06 Demo - Smart-Edge-Lab/SeQaM GitHub Wiki

DNN Partitioning

This demo application is intended for testing the SeQaM platform. It showcases a Distributed Neural Network and illustrates how to utilize SeQaM for performance evaluation within the edge node.

The DNN partitioning is of a warning sign detection, it divides the neural network's layers between distributed client and server. A scheduler manages the partitioning, offering 25 different split points from 0 to 24. When the partition point is set to 0, the entire network executes on the server. For higher values, a portion of the initial layers runs on the server, while the remaining layers are processed on the client. This setup enables the distribution of computational tasks, allowing the system to optimize resource usage across both machines.

DNN Explination

The image below illustrates a simple setup where a client interacts with an edge server. This configuration allows testing of DNN partitioning app and its performance in an edge environment.

DNN Partitioning Setup

Configuration Files

This section provides details on the configuration files used in the DNN partitioning demo application. These files are essential for setting up the various components of the platform like ModuleConfig.json, ScenarioConfig.json, and env.

ModuleConfig.json

{
    "modules":[
       {
          "console":{
             "name":"Console",
             "description":"Console module to input commands",
             "port":0,
             "host":"0.0.0.0",
             "paths":[
                
             ]
          }
       },
       {
          "command_translator":{
             "name":"Command Translator",
             "description":"Get raw commands and forward them to orchestrators in json format",
             "port": $COMMAND_TRANSLATOR_PORT | 8001,
             "host": "$COMMAND_TRANSLATOR_HOST | 172.22.174.157",
             "paths":[
                {
                   "translate":{
                      "endpoint":"/translate/"
                   }
                }
             ]
          }
       },
       {
          "event_orchestrator":{
             "name":"Event Orchestrator",
             "description":"Get event requests",
             "port": $EVENT_ORCHESTRATOR_PORT | 8002,
             "host": "$EVENT_ORCHESTRATOR_HOST | 172.22.174.157",
             "paths":[
                {
                   "event":{
                      "endpoint":"/event/"

__Requests__:
1. Add 114 to every coordinate in the listing's answers and write out all of its lines again, requests included, without the pictures.
2. Continue the SeQaM demo page from the point where it stops.
The SeQaM demo page and the listing were taken from unrelated sources.

__Supplied material__:
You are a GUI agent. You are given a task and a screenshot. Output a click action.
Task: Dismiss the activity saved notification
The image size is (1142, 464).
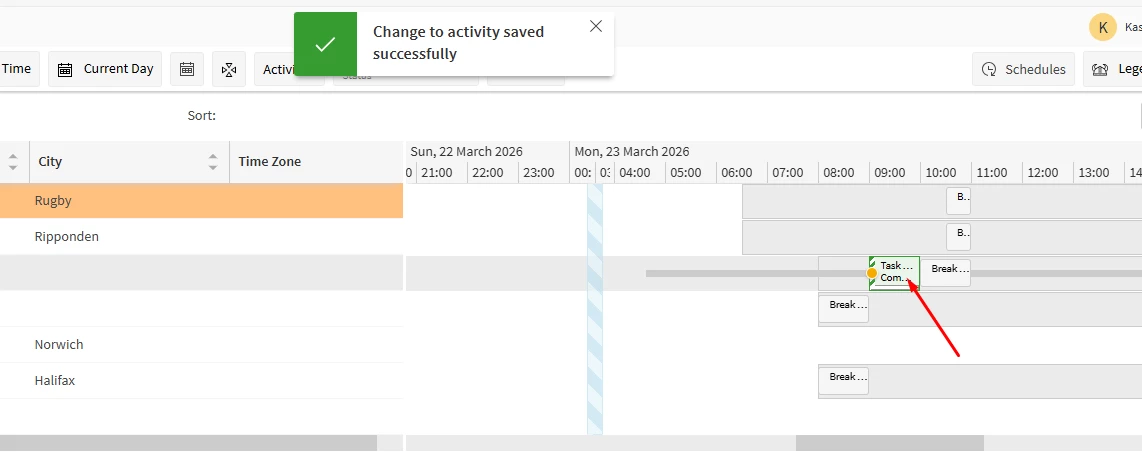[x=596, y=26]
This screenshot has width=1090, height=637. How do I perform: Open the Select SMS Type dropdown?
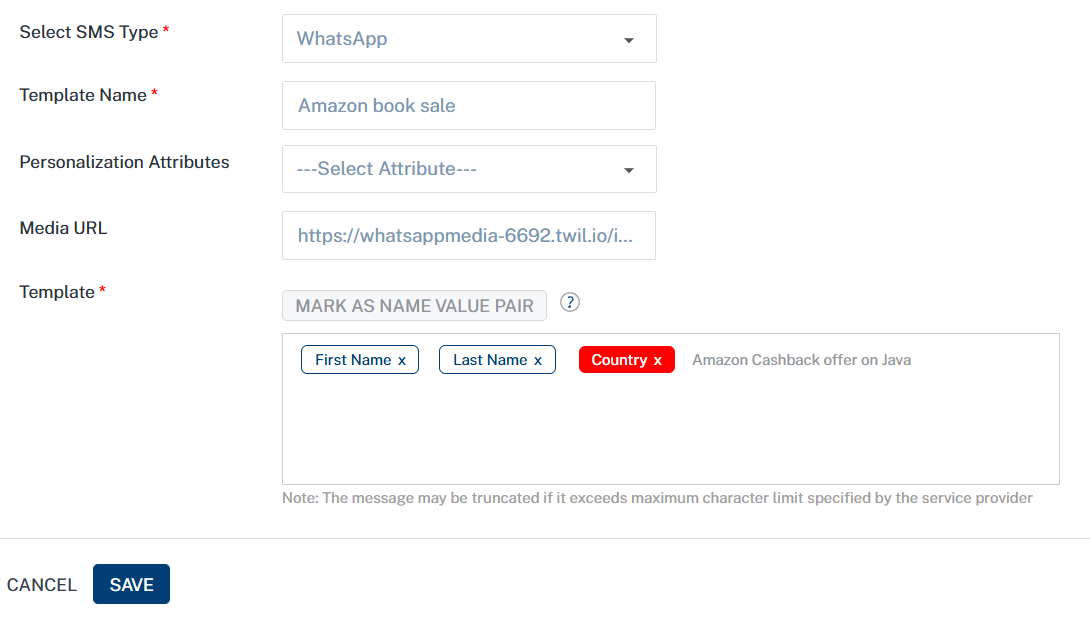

__Task-by-task results__:
1.
You are a GUI agent. You are given a task and a screenshot. Output a click action.
Task: Dismiss the activity saved notification
The image size is (1142, 464).
[x=710, y=140]
This screenshot has width=1090, height=637. How do I perform: Open the Select SMS Type dropdown?

2.
                   }
                }
             ]
          }
       },
      {
        "experiment_dispatcher":{
           "name":"Experiment Dispatcher",
           "description":"Executes the configured experiment",
           "port": $EXPERIMENT_DISPATCHER_PORT | 8004,
           "host": "$EXPERIMENT_DISPATCHER_HOST | 172.22.174.157",
           "paths":[
              {
                 "start":{
                    "endpoint":"/experiment/init/"
                 },
                 "stop":{
                    "endpoint":"/experiment/init/"
                 }
              }
           ]
        }
     }
    ]
 }

ScenarioConfig.json

{
    "distributed":
    {
        "ue":[
            {
                "name":"ue001",
                "description":"client allocating the DNN client",
                "port": 9001,
                "host": "192.168.6.3",
                "ssh_port": 22,
                "ssh_user": "ubuntu",
                "paths":[
                   {
                      "event":{
                         "endpoint":"/event/"
                      },
                      "cpu_load":{
                        "endpoint":"/event/stress/cpu_load"
                     },
                     "memory_load":{
                       "endpoint":"/event/stress/memory_load"
                    }
                   }
                ]
            },
            {
                "name":"ue002",
                "description":"load client",
                "port": 8887,
                "host": "192.168.6.2",
                "paths":[
                   {
                      "event":{
                         "endpoint":"/event/"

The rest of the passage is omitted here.